According to AMP financial planner Andrew Heaven, households should be aiming to "bullet proof" their finances.

"Start setting up an emergency fund. This is to make sure you have enough money in the bucket if something untoward happens," Mr Heaven said. "Typically this is about three months take home pay in a high-interest savings account. This will let you ride out most emergencies such as unemployment, sickness or an accident, or a major expense such as replacing a car or hot water system.

”But remember a credit card limit is not an emergency fund."

Borrowing to invest is even riskier when financial markets are volatile.

If you have a margin loan, make sure you have enough in your emergency fund to cover a margin call," Mr Heaven said.

"Avoid, at all cost, having to sell investments in distressed or falling markets. Contracts for difference are basically a margin loan on steroids. Make sure you know what you're getting yourself in for."

Wise-owl equities analyst Tim Morris agreed: "My motto is to only ever invest what you can afford to lose and still live a comfortable lifestyle. As CFDs involve leverage, investors should ask themselves whether they can afford to place such large bets."

The warning follows a push by the investment watchdog ASIC to review regulation and risks of these investment tools.

Mr Morris had been advising clients to be net sellers in 2010.
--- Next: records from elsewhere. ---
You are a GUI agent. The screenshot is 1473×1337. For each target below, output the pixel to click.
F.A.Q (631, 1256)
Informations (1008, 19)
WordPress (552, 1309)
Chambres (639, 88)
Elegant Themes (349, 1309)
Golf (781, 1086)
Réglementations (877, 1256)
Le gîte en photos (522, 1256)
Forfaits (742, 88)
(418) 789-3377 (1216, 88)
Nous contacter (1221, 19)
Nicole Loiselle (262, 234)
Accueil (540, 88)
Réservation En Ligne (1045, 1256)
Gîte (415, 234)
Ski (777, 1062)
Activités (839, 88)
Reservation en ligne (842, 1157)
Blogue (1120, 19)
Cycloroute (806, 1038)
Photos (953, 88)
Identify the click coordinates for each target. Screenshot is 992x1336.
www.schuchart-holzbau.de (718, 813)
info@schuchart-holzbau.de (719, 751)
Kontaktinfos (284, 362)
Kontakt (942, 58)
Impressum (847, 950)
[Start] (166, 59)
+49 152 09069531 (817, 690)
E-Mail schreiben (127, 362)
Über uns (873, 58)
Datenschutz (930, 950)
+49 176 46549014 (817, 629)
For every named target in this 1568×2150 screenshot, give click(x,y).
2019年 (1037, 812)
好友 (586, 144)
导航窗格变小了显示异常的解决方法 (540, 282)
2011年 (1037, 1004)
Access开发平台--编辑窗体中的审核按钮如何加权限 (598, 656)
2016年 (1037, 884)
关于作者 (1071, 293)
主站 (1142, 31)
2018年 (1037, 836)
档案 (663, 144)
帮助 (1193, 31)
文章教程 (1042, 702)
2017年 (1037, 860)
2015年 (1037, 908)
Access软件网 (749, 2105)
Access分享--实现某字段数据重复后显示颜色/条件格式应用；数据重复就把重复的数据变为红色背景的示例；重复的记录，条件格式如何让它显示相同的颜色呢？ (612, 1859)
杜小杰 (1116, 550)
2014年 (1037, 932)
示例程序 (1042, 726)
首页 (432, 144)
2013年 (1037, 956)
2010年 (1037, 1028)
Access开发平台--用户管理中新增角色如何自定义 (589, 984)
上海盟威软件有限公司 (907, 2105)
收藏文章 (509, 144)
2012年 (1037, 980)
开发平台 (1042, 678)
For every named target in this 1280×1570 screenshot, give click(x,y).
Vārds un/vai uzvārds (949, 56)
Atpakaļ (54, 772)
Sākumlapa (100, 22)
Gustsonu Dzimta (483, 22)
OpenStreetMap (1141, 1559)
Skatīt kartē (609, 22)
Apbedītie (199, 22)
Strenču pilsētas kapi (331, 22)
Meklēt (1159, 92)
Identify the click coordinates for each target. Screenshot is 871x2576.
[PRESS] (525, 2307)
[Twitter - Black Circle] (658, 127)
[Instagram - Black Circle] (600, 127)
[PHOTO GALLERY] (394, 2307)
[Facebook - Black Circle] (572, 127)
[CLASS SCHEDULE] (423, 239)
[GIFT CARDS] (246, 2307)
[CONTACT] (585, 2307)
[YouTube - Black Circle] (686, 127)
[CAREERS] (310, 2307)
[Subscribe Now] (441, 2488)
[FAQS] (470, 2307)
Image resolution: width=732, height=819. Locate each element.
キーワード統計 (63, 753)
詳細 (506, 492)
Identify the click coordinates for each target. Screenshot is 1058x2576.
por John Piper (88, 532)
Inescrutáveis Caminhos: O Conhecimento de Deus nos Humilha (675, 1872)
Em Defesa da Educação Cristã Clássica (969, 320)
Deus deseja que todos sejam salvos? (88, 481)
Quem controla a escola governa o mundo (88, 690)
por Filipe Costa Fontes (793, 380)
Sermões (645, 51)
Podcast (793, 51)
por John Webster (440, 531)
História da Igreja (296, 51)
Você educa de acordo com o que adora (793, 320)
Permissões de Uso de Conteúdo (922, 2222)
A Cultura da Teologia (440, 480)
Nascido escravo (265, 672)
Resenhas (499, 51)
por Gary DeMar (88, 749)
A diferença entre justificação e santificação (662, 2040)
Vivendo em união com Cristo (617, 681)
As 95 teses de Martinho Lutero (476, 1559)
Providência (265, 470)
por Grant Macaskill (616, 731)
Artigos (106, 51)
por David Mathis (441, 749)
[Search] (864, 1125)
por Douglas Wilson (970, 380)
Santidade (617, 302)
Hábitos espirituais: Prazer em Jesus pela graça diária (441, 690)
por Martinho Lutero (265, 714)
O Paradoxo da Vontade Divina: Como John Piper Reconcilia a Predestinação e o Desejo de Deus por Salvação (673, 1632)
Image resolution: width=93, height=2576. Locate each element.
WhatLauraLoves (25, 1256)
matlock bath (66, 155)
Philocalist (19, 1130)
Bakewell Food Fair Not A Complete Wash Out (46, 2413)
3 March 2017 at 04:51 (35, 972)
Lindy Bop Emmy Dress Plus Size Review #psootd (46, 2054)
"A lot of our investors put money in the market during 2009 and are sitting on some meaningful gains and taken profits over recent months," he said.

"However, people just entering the market are not so fortunate in these conditions you have to be a bit patient."

If you've held back so far while the global crisis evolved and watched as asset and investment prices fell, does that mean it could be a good time to buy?

"There are some exceptions in a downward market where you can buy well-seasoned blue chips if you have a long-term investment horizon. But if you're only looking 12 months ahead you want to be sure that you are not trying to push a train up hill," Mr Morris said.

"You need to wait until you have a tail wind working to your benefit, so I'd suggest to wait for the dust to settle first. Sentiment can turn very quickly."

Almost two years after the global crisis began, even experts don't know what is ahead.

"You could be excused for thinking that the share market is like a roller coaster at the moment. Every time the market rises we see a corresponding fall that wipes out the recent gains," fund manager Wealth Within founder Dale Gillham said.

"This ‘groundhog day' type performance has seen our market go nowhere in over two months, even though there have been some large moves both up and down.

"We need to accept that the landscape of the Australian share market has changed. We are no longer in a long-term bull market and what worked before the subprime meltdown is unlikely to work now.

"Investors cannot continue to behave like fair-weather sailors and hope for the best.

"Instead, a well planned strategy is required."